US social media giant Twitter is expanding its Tips feature to include the leading cryptocurrency, bitcoin.
“We’re making it easier to support the people driving the conversation on Twitter – whether you want to support a content creator, help someone fundraise, tip someone who just needs some help or thank someone for making you laugh,” Twitter said at the time.
Twitter said it was introducing Tips initially for a limited group of English-speaking Twitter users around the world. This group includes creators, journalists, experts, and non-profits, Twitter said.
Tips is currently restricted to iPhones users, though Twitter said it would soon be introducing an Android version.
Yesterday, Twitter announced it was extending Tips from dollar-only payments to include bitcoin, via a collaboration with Strike, a payments app built on bitcoin’s ‘Lightning’ network.
Lightning is a layer of technology built on top of the bitcoin network to enable cheaper payments. On bitcoin’s base layer, the cost of a single transaction was $20-30 for an extended period earlier this year.
However, making bitcoin payments cheaper by using Lightning comes at a cost.
Payments on bitcoin’s own blockchain can be conducted by anyone running a node on the network.
“We’re making it easier to support the people driving the conversation”
Twitter’s Tips feature currently uses several other third-party payment providers, including Bandcamp, Cash App, Patreon, PayPal and Venmo.
Twitter takes no cut from payments sent as tips, the social media firm said.
In June, Twitter’s CEO, Jack Dorsey, told the Bitcoin 2021 conference that bitcoin could offer the ability to store value to the world’s unbanked and under-banked. He also reiterated his commitment to the leading cryptocurrency.
“For me, bitcoin changes absolutely everything,” Dorsey said. “What I’m drawn to the most about it is the ethos, what it represents… Whatever I can do, whatever my companies can do to make [bitcoin] accessible to everyone, that is what I will do for the rest of my life.”
Twitter users able to accept tips and wishing to do so in bitcoin will need a Strike account, according to a report in the Block.
However, Twitter users tipping somebody else will be able to use any bitcoin Lightning wallet to send tips to someone’s Strike account, the firm said.
The social media firm’s reliance on third parties like Strike to process payments leaves it exposed to increased financial crime risks, according to David Gerard, a widely followed cryptocurrency commentator.
“You will absolutely get the people who currently run bitcoin scams using this functionality,” Gerard told New Money Review.
“Twitter will then claim they had nothing to do with it,” he said.
In a company blog, Twitter said users of Tips would be subject to third-party payment platforms’ terms and conditions.
These include observing the ‘know-your-customer’ (KYC) and anti-money-laundering (AML) rules set by the world’s financial regulators.
“Because we allow users to interact with both fiat currency and bitcoin, we are required to comply with KYC/AML laws,” Strike CEO Jack Mallers said last year when launching the service.

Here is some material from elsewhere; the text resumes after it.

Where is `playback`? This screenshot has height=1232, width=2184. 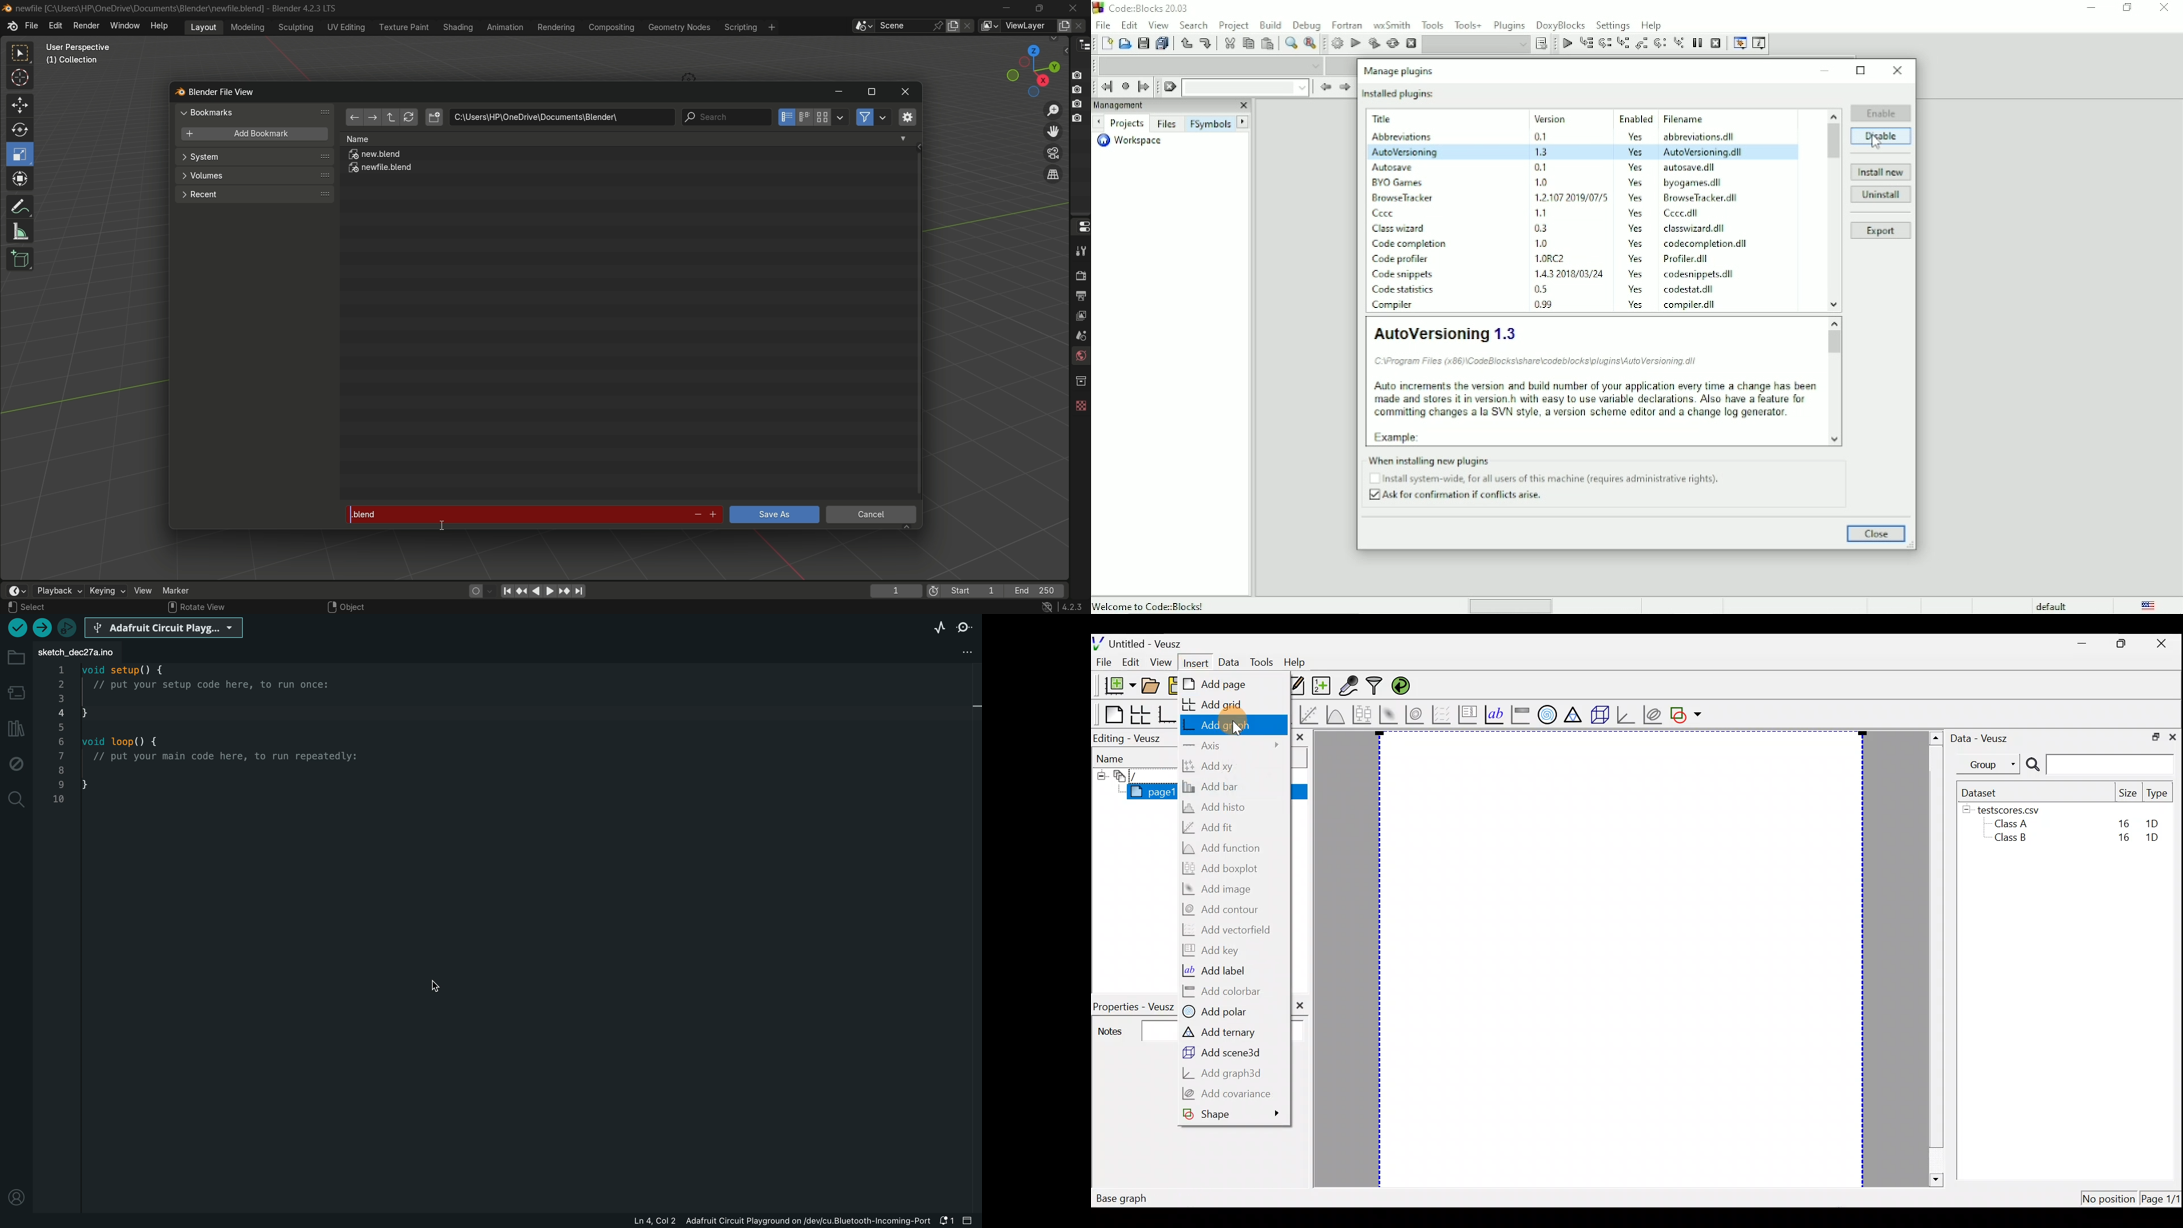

The popularity of tip-making apps has soared in the last decade, making them an area of focus for the social media giants, many of whose previous attempts to get into money have stumbled.
Facebook was last year forced to dial down its attempts to launch a global currency called Libra, though it has enabled payments via its WhatsApp messaging app.

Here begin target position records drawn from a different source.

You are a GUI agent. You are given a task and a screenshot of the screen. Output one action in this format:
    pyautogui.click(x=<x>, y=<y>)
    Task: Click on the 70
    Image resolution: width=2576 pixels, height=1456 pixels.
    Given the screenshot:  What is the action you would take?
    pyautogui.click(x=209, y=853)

“Every major social media platform has attempted to launch a payments component in the last ten years. Almost all of them have been unsuccessful,” media scholar Lana Swartz told New Money Review last year.
“But one that has taken off in the US is [tipping app] Venmo,” she said. Venmo is owned by PayPal.
“All kinds of new social practices have emerged with Venmo,” Swartz said, “for example, ‘penny poking’, or sending your friend the exact amount of money they need for a coffee or cocktail.”
“It is only a matter of time until all this is enfolded into one of the major social media platforms,” Swartz said.